Glass wrote a lyrical book about his journey through Syria in 1987, Tribes With Flags (1990), in which he introduces us to his friends, the Aleppo hotelier Krikor Mazloumian, the people of Yusuf Basha, the Damascenes such as Sehem Turjuman and Hani al Raheb. There is deep love here for the people he encounters and writes about. Glass returns to Syria throughout the civil war, meeting his old contacts and friends. They remain committed to the complexity of Syria, many of them from minority groups who did not always see themselves as minorities but as a part of Syrian culture.

Glass sits with Khalid Khalifa, the Aleppo-born novelist who wrote In Praise of Hatred (Madih al-karahiya, 2006), a novel that considers the conflict between the Syrian state and the Muslim Brotherhood. His most recent novel, No Knives in This City’s Kitchens (La Sakakin fi matabikh hadhini al-madina), is an indictment of the Baath rule.

Khalifa tells Glass, “Stop the war. Stop the blood. The Syrian people are tired now. You can play revolution for some time. But not for a long time.” This is the attitude captured by Erlich and Glass. It reveals a great deal more than the reports that track the minutiae of this battle and that battle.

Neither Erlich nor Glass sees an easy way out. Both are gloomy. The geopolitics does not allow it. Saudi Arabia, Turkey, Qatar and the West remain obdurate with their slogan, “Assad must go”, a recipe for the prolongation of the war. Iran and Russia will not allow the Syrian regime to collapse. No one can win this war.

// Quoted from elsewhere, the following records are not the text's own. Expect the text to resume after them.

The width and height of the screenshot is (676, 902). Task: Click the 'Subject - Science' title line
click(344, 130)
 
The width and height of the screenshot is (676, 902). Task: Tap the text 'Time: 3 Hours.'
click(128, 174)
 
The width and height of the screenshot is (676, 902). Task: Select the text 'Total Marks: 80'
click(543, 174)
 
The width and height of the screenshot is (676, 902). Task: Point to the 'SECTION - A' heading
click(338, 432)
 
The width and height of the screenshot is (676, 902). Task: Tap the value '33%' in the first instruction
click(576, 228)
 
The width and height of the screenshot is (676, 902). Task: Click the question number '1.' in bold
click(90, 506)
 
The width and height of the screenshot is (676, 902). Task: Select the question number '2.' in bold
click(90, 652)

Syria is ground down beneath these determinations. Omar Abdulaziz Hallaj, a wise and distinguished architect from Aleppo, runs the Syrian Initiative, a group that seeks to build grass-roots linkages inside Syria. He maintains hope.

“Peace in Syria,” he recently wrote, “will need sustainable roots. It must be built from the bottom up; the top down process advocated in the Geneva Communique, can work only if it is supported by transforming the dynamic of the conflict on the ground.”

He is hard at work building trust through local ceasefires. People who live cheek by jowl will have to learn again to rely on each other. It takes people like Hallaj to create the basis for this, although even he is pessimistic. “The longer the war is prolonged,” he writes, “the smaller the window of opportunity may become.”